IMHO the best books on investment for beginners (and for everyone) are (1) 'Unconventional Success: A Fundamental Approach to Personal Investment' by David F Swensen; and (2) 'A Random Walk Down Wall Street: The Time-Tested Strategy for Successful Investing' by Burton Malkiel. Everyone should start with these. Mr Gillen's book has a similar approach to Mr Swensen's but has the advantage that it is not written from an American perspective. That's why I recommended it.

I find that those starting investing frequently ask questions like 'What are the 'hot' stocks/funds that will make me money?'. Now I've no idea what these are, but investment theory tell us, and I can confirm from person experience, that proven strategies based on asset allocation, risk assessment and duration, do work; will protect your capital; and will give you decent returns.  The above books deal with this approach to investment.

The books mentioned by Jim2007 in post #4 are excellent but books that provide a good broad introduction to investment theory, particularly from an asset allocation perspective, should be the first port of call for beginners.


----------



## Brendan Burgess (30 Jun 2016)

Rory Gillen said:


> I'm flabbergasted Brendan.....training in all areas of life is surely the first step to self improvement.



Hi Rory 

I don't think that either you or anyone else can pick winners.  So I don't believe in the equity analysis which you do and which I understand you train people in.  There are a few exceptional people who break the rule e.g. Warren Buffett. 

I am not a fan of ETFs by the way. 

I have a strong preference for picking a directly held portfolio of 10 blue chip shares.  I pick these at diversified random. 



Brendan


----------



## Fella (30 Jun 2016)

I don't believe in picking winners either , I think the main things you need to know are diversification, tax and ongoing fees . That's what I look at , I could be wrong , I have read Rory's newsletter just now I just had a look at the first Trust they recommend HG Capital, according to AIC website the ongoing charges are 2.25% per annum that wouldn't fit into my portfolio as the charges are too high. It's complicated figuring out exact charges from HG Capital website but it seems charges are based on NAV price not share price and its trading at a large discount so your paying higher than the stated 1.5% charge. So AIC is probably accurate at around 2.25%. 

When I am looking at investment trusts I filter from lowest to highest charges and avoid anything over around 1%.


----------



## Dan Murray (30 Jun 2016)

Fella said:


> I don't believe in picking winners either....



Ah, come on, Fella

Have you not read de book? It's all there.

_Buy a pack of dogs. Put aside for a year. Examine de pack. Any dogs which are still dogs must be kept. Remove anything doing well. Replace those removed with new dogs. Rinse. Repeat._

A bit crude but nonetheless my recollection of the recipe as to how to beat de Footsie!


----------



## Fella (30 Jun 2016)

Dan Murray said:


> Ah, come on, Fella
> 
> Have you not read de book? It's all there.

Description of the task — From the forum thread on investing, extract the part starting with "I am not a fan" and going on through "at diversified random.", copied word for word.

Supplied information —
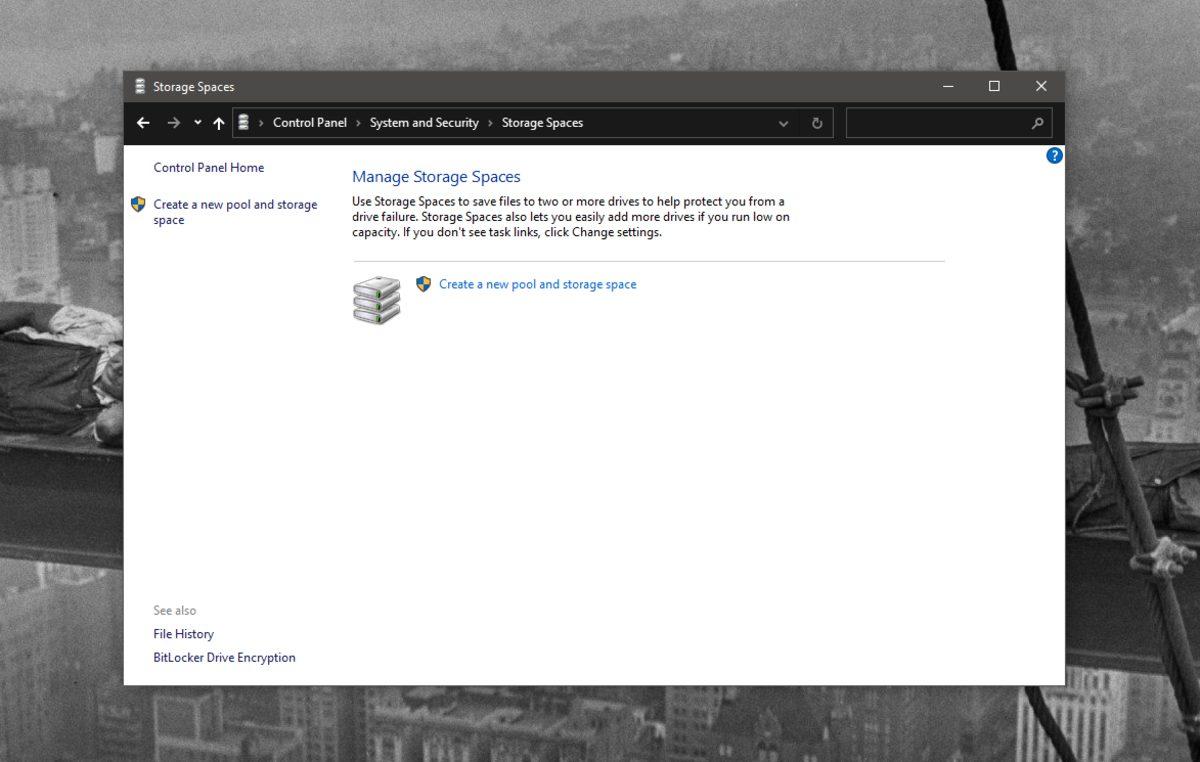
Task: Click the stacked drives icon in main pane
Action: 376,299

Response to this task —
I am not a fan of ETFs by the way. 

I have a strong preference for picking a directly held portfolio of 10 blue chip shares.  I pick these at diversified random.